Penn Medicine: Targeting HIV in Semen to Shut Down AIDS
There may be two new ways to fight AIDS -- using a heat shock protein or a small molecule – to attack fibrils in semen associated with the human immunodeficiency virus (HIV) during the initial phases of infection, according to new research from the Perelman School of Medicine at the University of Pennsylvania. HIV is most commonly transmitted between individuals in semen, the male reproductive fluid, which contains deposits of protein fragments called amyloid fibrils. These fibrils can increase the transmission of HIV by helping the virus attach to the membrane surrounding human cells. The scientists surmise that therapies that reduce the levels of amyloid fibrils in semen might be able to reduce the transmission of HIV.
Senior author James Shorter, PhD, an associate professor of Biochemistry and Biophysics, notes the first paper, published inChemistry & Biology earlier this month, describes how the investigators repurposed a yeast heat shock protein called Hsp104 to attack amyloid fibrils. First, Hsp104 and an enhanced engineered variant directly remodeled fibrils into non-amyloid forms. They also made inactive Hsp104 scaffolds that reorganized fibrils into larger, innocuous assemblies. And finally, they modified Hsp104 to interact with a chambered enzyme to irreversibly degrade fibrils from semen.
“Each strategy diminished the ability of amyloid to promote HIV infection, so this approach has potential as a therapeutic,” Shorter said. The work was a team effort driven by lead author Laura Castellano, PhD, who obtained her doctoral degree in the Shorter lab, and coauthor Drew Weissman, MD, PhD, a professor of Medicine in the division of Infectious Diseases.

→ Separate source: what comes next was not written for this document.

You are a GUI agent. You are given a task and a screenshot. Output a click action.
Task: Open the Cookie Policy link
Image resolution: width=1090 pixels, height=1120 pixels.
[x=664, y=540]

Another paper, published today in the journal eLife, by Shorter, Castellano and their collaborators at Ulm University Medical Center, Germany, including Jan Münch and Edina Lump, describes a second approach – a small molecule that also disrupts amyloids in semen that promote HIV infection. However, this molecule, called CLR01, also attacks the virus itself.
Tweezers-shaped CLR01 can both disrupt fibril formation and disassemble fibrils that have already formed. CLR01 prevents HIV particles from interacting with fibrils by disrupting the membranes that surround the virus particles and can displace the virus particles that have already bound to the fibrils. In the presence of CLR01, human cells exposed to semen that contained HIV were at least 100-fold less likely to become infected with the virus.
CLR01 was also effective at directly disrupting other enveloped viruses, including hepatitis C virus, human cytomegalovirus, and herpes simplex virus, but was ineffective against the non-enveloped human adenovirus type 5. CLR01 may also be effective against many other enveloped viruses including flu and Ebola.